- **YOUR OBJECTIVE**: Quote every line of the items below word for word, omitting the pictures.

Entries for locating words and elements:
_ _ _ _

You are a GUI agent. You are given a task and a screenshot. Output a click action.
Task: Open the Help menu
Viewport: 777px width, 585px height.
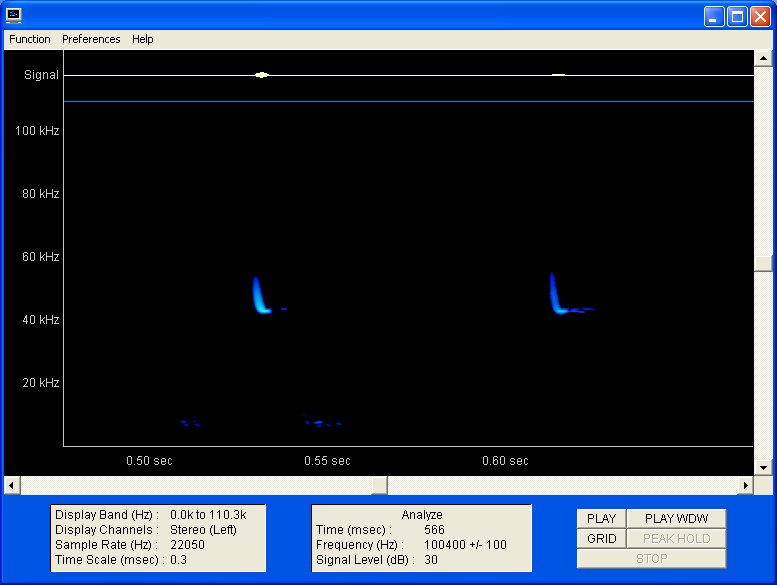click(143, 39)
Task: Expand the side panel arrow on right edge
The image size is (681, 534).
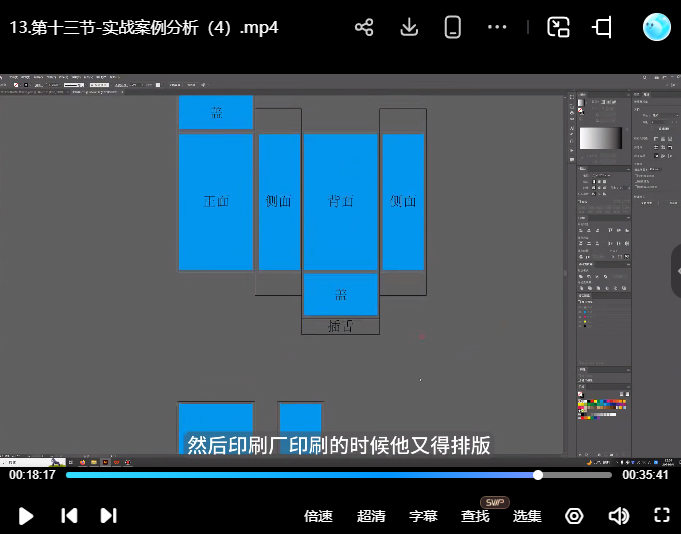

_ _ _ _

- **FINAL ANSWER**:
You are a GUI agent. You are given a task and a screenshot. Output a click action.
Task: Open the Help menu
Viewport: 777px width, 585px height.
click(143, 39)
Task: Expand the side panel arrow on right edge
The image size is (681, 534).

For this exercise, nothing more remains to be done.